WHAT THE EXERCISE ASKS:
Output the entire listing without altering anything.

RECORD SET:
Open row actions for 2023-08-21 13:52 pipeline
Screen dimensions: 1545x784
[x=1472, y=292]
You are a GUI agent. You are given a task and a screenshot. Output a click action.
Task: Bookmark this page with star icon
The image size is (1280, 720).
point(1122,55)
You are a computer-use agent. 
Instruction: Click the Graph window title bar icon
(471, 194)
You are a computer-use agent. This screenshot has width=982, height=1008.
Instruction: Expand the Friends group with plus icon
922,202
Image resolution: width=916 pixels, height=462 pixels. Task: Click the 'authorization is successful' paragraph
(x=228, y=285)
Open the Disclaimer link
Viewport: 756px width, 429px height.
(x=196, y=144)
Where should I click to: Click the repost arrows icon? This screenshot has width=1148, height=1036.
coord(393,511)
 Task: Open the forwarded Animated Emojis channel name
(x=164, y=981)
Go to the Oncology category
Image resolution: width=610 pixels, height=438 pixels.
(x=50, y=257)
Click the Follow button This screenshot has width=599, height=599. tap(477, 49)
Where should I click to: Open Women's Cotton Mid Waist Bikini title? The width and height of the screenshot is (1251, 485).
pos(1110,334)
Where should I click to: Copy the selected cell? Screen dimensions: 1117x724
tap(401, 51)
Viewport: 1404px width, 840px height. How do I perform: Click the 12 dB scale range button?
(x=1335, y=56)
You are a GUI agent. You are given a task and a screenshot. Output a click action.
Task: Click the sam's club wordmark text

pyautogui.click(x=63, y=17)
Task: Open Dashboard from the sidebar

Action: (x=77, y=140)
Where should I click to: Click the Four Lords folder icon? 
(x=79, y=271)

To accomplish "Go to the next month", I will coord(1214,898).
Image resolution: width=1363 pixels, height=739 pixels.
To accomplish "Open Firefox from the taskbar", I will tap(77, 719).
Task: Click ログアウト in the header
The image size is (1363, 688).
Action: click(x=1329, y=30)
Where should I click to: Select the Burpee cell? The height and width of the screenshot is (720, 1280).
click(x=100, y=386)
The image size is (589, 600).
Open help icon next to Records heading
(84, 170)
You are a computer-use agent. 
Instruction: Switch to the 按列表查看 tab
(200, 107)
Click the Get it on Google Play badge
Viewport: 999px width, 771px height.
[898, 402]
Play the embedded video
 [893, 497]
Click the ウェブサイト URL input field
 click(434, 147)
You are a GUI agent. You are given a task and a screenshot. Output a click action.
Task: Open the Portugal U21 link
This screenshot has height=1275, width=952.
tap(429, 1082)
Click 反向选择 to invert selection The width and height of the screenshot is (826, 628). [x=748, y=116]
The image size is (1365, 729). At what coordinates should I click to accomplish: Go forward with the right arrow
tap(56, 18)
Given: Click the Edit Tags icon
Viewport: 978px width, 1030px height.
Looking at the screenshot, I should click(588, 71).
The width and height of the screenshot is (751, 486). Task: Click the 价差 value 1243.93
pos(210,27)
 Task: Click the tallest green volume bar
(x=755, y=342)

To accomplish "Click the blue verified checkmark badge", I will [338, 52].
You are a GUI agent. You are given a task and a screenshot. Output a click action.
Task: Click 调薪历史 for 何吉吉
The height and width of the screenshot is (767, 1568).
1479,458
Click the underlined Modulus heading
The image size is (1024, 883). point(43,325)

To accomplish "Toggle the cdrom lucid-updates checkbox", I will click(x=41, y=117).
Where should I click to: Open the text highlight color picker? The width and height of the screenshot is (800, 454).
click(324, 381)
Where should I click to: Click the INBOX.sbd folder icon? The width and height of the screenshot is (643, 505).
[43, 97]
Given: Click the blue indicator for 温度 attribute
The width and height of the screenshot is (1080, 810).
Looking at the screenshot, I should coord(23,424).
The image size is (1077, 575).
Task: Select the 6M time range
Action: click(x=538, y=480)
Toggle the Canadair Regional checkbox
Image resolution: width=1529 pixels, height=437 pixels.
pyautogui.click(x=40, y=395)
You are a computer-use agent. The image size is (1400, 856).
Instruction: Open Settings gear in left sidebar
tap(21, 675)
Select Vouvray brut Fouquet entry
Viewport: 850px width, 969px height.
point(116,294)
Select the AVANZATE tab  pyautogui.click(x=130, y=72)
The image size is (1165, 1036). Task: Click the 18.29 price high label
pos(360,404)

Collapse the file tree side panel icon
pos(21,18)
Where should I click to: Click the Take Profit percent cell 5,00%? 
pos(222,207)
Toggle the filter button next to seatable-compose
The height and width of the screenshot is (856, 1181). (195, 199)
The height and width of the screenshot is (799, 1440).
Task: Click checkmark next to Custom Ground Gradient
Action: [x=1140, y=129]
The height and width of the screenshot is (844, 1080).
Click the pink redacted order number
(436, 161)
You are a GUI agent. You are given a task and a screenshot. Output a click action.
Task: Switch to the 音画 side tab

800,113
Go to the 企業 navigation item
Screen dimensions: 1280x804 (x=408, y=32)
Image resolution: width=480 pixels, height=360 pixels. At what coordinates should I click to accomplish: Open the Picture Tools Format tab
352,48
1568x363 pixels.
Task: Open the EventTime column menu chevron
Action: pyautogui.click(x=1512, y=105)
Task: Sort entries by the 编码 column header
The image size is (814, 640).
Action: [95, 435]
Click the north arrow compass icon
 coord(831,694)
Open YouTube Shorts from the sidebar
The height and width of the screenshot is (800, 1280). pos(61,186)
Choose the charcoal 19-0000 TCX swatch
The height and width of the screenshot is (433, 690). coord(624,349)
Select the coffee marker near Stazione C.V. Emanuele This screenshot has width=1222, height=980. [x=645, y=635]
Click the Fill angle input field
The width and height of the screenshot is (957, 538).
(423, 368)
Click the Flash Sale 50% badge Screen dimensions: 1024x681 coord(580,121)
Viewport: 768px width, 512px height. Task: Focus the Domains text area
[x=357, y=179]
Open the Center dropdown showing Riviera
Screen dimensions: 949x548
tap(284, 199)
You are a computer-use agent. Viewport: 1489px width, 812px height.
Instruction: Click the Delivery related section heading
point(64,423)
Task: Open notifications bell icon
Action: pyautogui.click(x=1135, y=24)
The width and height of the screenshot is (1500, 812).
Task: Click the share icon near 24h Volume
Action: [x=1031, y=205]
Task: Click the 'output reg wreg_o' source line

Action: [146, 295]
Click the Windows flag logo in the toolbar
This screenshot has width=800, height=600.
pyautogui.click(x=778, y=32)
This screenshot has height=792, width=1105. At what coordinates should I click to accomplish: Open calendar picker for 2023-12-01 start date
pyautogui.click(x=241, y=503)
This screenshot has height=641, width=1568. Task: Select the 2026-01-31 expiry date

RESULT OF THE EXERCISE:
Open row actions for 2023-08-21 13:52 pipeline
Screen dimensions: 1545x784
[x=1472, y=292]
You are a GUI agent. You are given a task and a screenshot. Output a click action.
Task: Bookmark this page with star icon
The image size is (1280, 720).
point(1122,55)
You are a computer-use agent. 
Instruction: Click the Graph window title bar icon
(471, 194)
You are a computer-use agent. This screenshot has width=982, height=1008.
Instruction: Expand the Friends group with plus icon
922,202
Image resolution: width=916 pixels, height=462 pixels. Task: Click the 'authorization is successful' paragraph
(x=228, y=285)
Open the Disclaimer link
Viewport: 756px width, 429px height.
(x=196, y=144)
Where should I click to: Click the repost arrows icon? This screenshot has width=1148, height=1036.
coord(393,511)
 Task: Open the forwarded Animated Emojis channel name
(x=164, y=981)
Go to the Oncology category
Image resolution: width=610 pixels, height=438 pixels.
(x=50, y=257)
Click the Follow button This screenshot has width=599, height=599. tap(477, 49)
Where should I click to: Open Women's Cotton Mid Waist Bikini title? The width and height of the screenshot is (1251, 485).
pos(1110,334)
Where should I click to: Copy the selected cell? Screen dimensions: 1117x724
tap(401, 51)
Viewport: 1404px width, 840px height. How do I perform: Click the 12 dB scale range button?
(x=1335, y=56)
You are a GUI agent. You are given a task and a screenshot. Output a click action.
Task: Click the sam's club wordmark text

pyautogui.click(x=63, y=17)
Task: Open Dashboard from the sidebar

Action: (x=77, y=140)
Where should I click to: Click the Four Lords folder icon? 
(x=79, y=271)

To accomplish "Go to the next month", I will coord(1214,898).
Image resolution: width=1363 pixels, height=739 pixels.
To accomplish "Open Firefox from the taskbar", I will tap(77, 719).
Task: Click ログアウト in the header
The image size is (1363, 688).
Action: click(x=1329, y=30)
Where should I click to: Select the Burpee cell? The height and width of the screenshot is (720, 1280).
click(x=100, y=386)
The image size is (589, 600).
Open help icon next to Records heading
(84, 170)
You are a computer-use agent. 
Instruction: Switch to the 按列表查看 tab
(200, 107)
Click the Get it on Google Play badge
Viewport: 999px width, 771px height.
[898, 402]
Play the embedded video
 [893, 497]
Click the ウェブサイト URL input field
 click(434, 147)
You are a GUI agent. You are given a task and a screenshot. Output a click action.
Task: Open the Portugal U21 link
This screenshot has height=1275, width=952.
tap(429, 1082)
Click 反向选择 to invert selection The width and height of the screenshot is (826, 628). [x=748, y=116]
The image size is (1365, 729). At what coordinates should I click to accomplish: Go forward with the right arrow
tap(56, 18)
Given: Click the Edit Tags icon
Viewport: 978px width, 1030px height.
Looking at the screenshot, I should click(588, 71).
The width and height of the screenshot is (751, 486). Task: Click the 价差 value 1243.93
pos(210,27)
 Task: Click the tallest green volume bar
(x=755, y=342)

To accomplish "Click the blue verified checkmark badge", I will [338, 52].
You are a GUI agent. You are given a task and a screenshot. Output a click action.
Task: Click 调薪历史 for 何吉吉
The height and width of the screenshot is (767, 1568).
1479,458
Click the underlined Modulus heading
The image size is (1024, 883). point(43,325)

To accomplish "Toggle the cdrom lucid-updates checkbox", I will click(x=41, y=117).
Where should I click to: Open the text highlight color picker? The width and height of the screenshot is (800, 454).
click(324, 381)
Where should I click to: Click the INBOX.sbd folder icon? The width and height of the screenshot is (643, 505).
[43, 97]
Given: Click the blue indicator for 温度 attribute
The width and height of the screenshot is (1080, 810).
Looking at the screenshot, I should coord(23,424).
The image size is (1077, 575).
Task: Select the 6M time range
Action: click(x=538, y=480)
Toggle the Canadair Regional checkbox
Image resolution: width=1529 pixels, height=437 pixels.
pyautogui.click(x=40, y=395)
You are a computer-use agent. The image size is (1400, 856).
Instruction: Open Settings gear in left sidebar
tap(21, 675)
Select Vouvray brut Fouquet entry
Viewport: 850px width, 969px height.
point(116,294)
Select the AVANZATE tab  pyautogui.click(x=130, y=72)
The image size is (1165, 1036). Task: Click the 18.29 price high label
pos(360,404)

Collapse the file tree side panel icon
pos(21,18)
Where should I click to: Click the Take Profit percent cell 5,00%? 
pos(222,207)
Toggle the filter button next to seatable-compose
The height and width of the screenshot is (856, 1181). (195, 199)
The height and width of the screenshot is (799, 1440).
Task: Click checkmark next to Custom Ground Gradient
Action: [x=1140, y=129]
The height and width of the screenshot is (844, 1080).
Click the pink redacted order number
(436, 161)
You are a GUI agent. You are given a task and a screenshot. Output a click action.
Task: Switch to the 音画 side tab

800,113
Go to the 企業 navigation item
Screen dimensions: 1280x804 (x=408, y=32)
Image resolution: width=480 pixels, height=360 pixels. At what coordinates should I click to accomplish: Open the Picture Tools Format tab
352,48
1568x363 pixels.
Task: Open the EventTime column menu chevron
Action: pyautogui.click(x=1512, y=105)
Task: Sort entries by the 编码 column header
The image size is (814, 640).
Action: [95, 435]
Click the north arrow compass icon
 coord(831,694)
Open YouTube Shorts from the sidebar
The height and width of the screenshot is (800, 1280). pos(61,186)
Choose the charcoal 19-0000 TCX swatch
The height and width of the screenshot is (433, 690). coord(624,349)
Select the coffee marker near Stazione C.V. Emanuele This screenshot has width=1222, height=980. [x=645, y=635]
Click the Fill angle input field
The width and height of the screenshot is (957, 538).
(423, 368)
Click the Flash Sale 50% badge Screen dimensions: 1024x681 coord(580,121)
Viewport: 768px width, 512px height. Task: Focus the Domains text area
[x=357, y=179]
Open the Center dropdown showing Riviera
Screen dimensions: 949x548
tap(284, 199)
You are a computer-use agent. Viewport: 1489px width, 812px height.
Instruction: Click the Delivery related section heading
point(64,423)
Task: Open notifications bell icon
Action: pyautogui.click(x=1135, y=24)
The width and height of the screenshot is (1500, 812).
Task: Click the share icon near 24h Volume
Action: [x=1031, y=205]
Task: Click the 'output reg wreg_o' source line

Action: [146, 295]
Click the Windows flag logo in the toolbar
This screenshot has width=800, height=600.
pyautogui.click(x=778, y=32)
This screenshot has height=792, width=1105. At what coordinates should I click to accomplish: Open calendar picker for 2023-12-01 start date
pyautogui.click(x=241, y=503)
This screenshot has height=641, width=1568. Task: Select the 2026-01-31 expiry date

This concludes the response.